## Activity:
For the data below, tally how many lines contain "Given" and answer only with that tally.

## The records:
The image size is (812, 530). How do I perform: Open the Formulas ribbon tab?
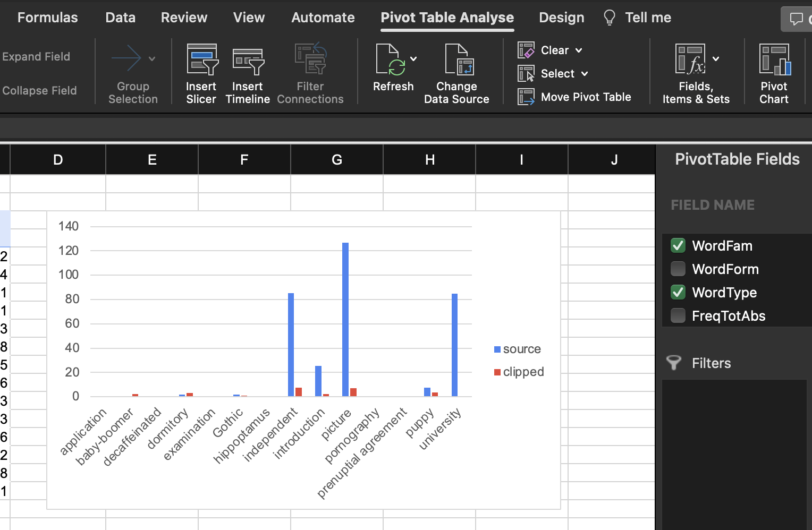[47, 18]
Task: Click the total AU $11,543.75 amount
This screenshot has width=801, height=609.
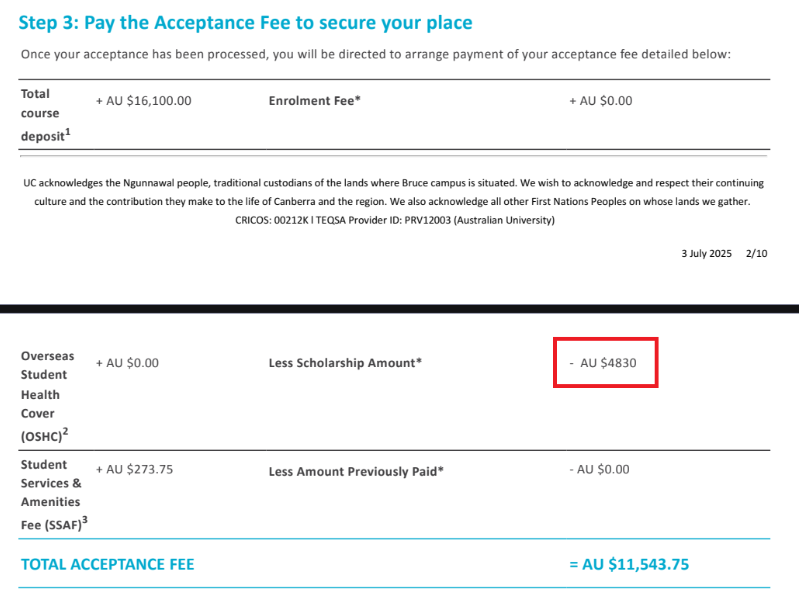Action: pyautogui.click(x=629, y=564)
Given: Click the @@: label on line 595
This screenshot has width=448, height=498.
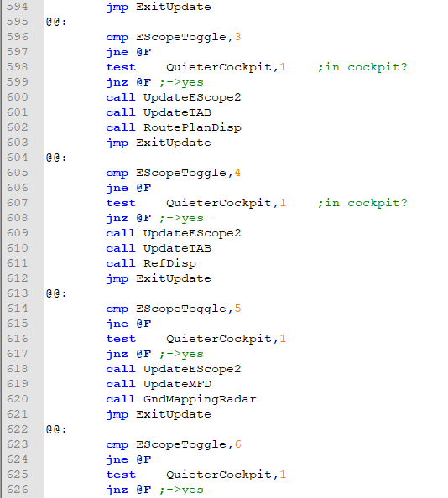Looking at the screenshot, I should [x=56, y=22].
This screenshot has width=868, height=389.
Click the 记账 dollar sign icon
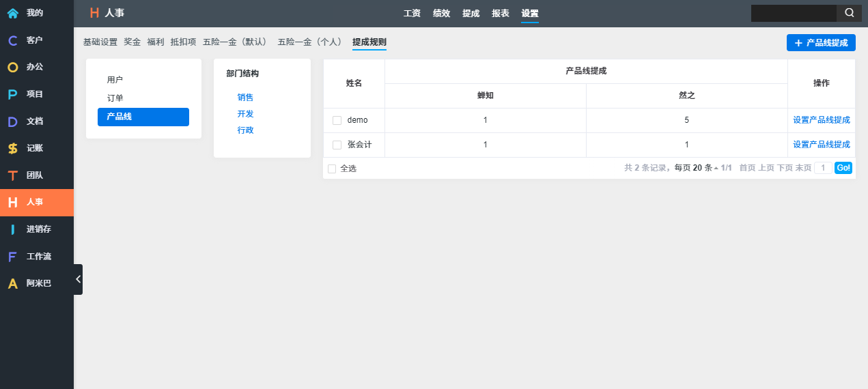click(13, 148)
==
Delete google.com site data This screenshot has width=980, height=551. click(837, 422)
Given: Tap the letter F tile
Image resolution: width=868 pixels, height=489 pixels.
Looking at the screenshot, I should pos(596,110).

## Output of the task:
2